Transcribe exactly, and only, the lines from the one containing "The height and width of the screenshot is (1624, 2289)." through the end of the material.
——————————
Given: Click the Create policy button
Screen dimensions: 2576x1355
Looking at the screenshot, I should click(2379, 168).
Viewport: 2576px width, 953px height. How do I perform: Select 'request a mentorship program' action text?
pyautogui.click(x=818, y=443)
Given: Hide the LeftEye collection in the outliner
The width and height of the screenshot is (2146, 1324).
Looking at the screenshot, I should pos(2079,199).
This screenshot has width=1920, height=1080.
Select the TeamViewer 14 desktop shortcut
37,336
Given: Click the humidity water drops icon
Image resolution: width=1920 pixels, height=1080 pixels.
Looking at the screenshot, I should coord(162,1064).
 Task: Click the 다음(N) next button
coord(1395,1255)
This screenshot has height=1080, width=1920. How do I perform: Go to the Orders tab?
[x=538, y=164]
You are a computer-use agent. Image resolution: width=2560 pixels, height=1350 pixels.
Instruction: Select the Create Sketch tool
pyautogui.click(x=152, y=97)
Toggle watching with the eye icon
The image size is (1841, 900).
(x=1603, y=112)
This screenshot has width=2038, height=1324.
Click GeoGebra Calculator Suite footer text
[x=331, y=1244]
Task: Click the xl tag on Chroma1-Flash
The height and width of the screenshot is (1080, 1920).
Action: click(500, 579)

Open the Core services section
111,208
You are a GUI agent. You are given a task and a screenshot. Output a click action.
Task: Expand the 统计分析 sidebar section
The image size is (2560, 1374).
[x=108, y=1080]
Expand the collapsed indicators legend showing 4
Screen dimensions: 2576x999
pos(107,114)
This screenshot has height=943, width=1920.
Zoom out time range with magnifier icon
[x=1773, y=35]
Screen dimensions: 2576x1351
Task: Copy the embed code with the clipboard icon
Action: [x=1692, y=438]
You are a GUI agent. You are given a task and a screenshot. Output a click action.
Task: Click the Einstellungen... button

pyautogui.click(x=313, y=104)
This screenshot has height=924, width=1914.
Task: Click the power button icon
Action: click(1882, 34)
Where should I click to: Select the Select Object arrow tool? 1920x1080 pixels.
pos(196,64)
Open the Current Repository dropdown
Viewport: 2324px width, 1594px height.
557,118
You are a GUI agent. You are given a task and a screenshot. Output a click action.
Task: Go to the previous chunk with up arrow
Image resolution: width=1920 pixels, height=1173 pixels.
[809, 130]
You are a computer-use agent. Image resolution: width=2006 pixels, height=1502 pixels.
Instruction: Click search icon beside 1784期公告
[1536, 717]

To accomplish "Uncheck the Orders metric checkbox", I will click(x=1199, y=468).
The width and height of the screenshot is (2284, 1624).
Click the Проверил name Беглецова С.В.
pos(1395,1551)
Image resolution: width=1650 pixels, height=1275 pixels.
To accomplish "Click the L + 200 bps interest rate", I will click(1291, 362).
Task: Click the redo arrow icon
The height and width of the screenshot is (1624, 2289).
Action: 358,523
——————————
▶ _Exercise result_
The height and width of the screenshot is (1624, 2289).
Action: 358,523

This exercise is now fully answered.